The Emir Faisal I of Iraq (Faisal bin Hussein bin Ali al Hashemi) 1885 -1933. Illustration inspired by William Roberts (1922) in : Seven Pillars of Wisdom, by Thomas Edward Lawrence, Angleterre, 1937.

The Art Archive / CCI / AFP

Faysal dans le Hedjaz

L’émir est né en 1883 dans le Hedjaz. Il quitte la région avec son père et ses frères, Abdallah (1882-1951) et Ali (1879-1935), sur la demande du sultan ottoman Abdülhamid II (1842-1918) et passe la plus grande partie de son enfance à Constantinople où il reçoit un enseignement solide et moderne. Homme cultivé, il maitrise aussi bien l’arabe que le turc, le français et l’italien.
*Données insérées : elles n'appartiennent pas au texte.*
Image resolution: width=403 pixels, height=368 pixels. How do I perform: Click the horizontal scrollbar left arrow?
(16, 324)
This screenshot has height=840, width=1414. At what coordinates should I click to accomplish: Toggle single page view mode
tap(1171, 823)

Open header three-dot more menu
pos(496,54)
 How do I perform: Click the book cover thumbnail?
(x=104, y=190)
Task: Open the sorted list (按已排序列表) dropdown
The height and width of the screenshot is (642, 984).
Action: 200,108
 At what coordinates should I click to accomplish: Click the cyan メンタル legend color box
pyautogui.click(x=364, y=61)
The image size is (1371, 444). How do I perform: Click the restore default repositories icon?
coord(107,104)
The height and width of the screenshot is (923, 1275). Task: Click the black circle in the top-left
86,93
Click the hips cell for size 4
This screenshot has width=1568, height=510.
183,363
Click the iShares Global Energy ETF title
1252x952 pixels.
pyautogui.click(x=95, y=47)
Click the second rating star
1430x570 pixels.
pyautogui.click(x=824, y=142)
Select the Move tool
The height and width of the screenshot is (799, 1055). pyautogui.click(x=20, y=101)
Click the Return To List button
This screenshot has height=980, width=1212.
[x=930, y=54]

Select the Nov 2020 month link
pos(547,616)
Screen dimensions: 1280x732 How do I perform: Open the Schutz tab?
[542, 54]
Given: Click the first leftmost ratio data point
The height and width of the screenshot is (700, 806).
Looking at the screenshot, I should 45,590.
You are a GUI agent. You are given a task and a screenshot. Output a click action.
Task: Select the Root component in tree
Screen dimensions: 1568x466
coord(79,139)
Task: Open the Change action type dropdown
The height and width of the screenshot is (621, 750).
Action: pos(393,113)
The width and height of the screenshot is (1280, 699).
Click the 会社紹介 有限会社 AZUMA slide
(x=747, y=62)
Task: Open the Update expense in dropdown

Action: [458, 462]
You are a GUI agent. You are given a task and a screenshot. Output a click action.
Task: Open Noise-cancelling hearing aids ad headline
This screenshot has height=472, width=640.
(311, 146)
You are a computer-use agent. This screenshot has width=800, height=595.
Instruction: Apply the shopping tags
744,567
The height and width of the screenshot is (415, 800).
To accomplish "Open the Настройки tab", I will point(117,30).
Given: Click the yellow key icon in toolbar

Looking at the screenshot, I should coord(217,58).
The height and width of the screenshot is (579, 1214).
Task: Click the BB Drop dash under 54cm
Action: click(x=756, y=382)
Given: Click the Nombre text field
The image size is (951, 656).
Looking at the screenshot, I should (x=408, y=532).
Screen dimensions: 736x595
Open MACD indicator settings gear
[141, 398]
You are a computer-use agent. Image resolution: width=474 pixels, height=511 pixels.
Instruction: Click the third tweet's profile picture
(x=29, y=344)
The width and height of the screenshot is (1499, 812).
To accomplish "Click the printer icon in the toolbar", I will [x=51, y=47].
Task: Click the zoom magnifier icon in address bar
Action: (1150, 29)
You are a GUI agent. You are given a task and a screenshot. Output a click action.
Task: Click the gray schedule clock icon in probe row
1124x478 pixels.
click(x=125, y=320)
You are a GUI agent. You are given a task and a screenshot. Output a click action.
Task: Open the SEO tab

Avec l’arrivée au pouvoir d’un gouvernement Jeune-turc en 1908 (voir Jeunes Turcs et révolution de 1908), il est autorisé, avec sa famille, à rentrer au Hedjaz où son père reprend la fonction de chérif de La Mecque. Il s’intéresse alors aux thèses nationalistes qui émergent dans les milieux syriens. En novembre 1914, lorsque le gouvernement ottoman entre en guerre aux côtés des puissances centrales contre les Alliés, Hussein envoie Faysal à Damas afin de rencontrer les différents milieux nationalistes. Après avoir tenté, en vain, une dernière négociation avec le gouvernement ottoman à Istanbul, il entre en contact avec des sociétés secrètes nationalistes telles que Al-Fatat et Al-Ahd. Les hachémites considèrent alors qu’il n’est pas dans leur intérêt de rester à l’écart du conflit, ils prendraient en effet le risque de voir les vainqueurs imposer leur domination sur les provinces arabes. Hussein proclame alors la Révolte arabe le 10 juin 1916, dans le Hedjaz, aux côtés des Alliés et donc contre les Turcs.

Le héros de la Révolte arabe

Faysal, tout comme ses frères, se voit confier par son père la direction de la révolte. Conseillé par l’officier britannique Thomas Edward Lawrence (1888-1935), il réoriente la révolte vers le Nord et réussit à s’emparer du port d’Akaba (juin 1917) et à remonter jusqu’à Damas où il est rejoint par les forces britanniques du général Allenby. Il y forme, avec l’appui des nationalistes arabes, un gouvernement, et est chargé par Hussein de se rendre à Versailles afin de participer au règlement de paix.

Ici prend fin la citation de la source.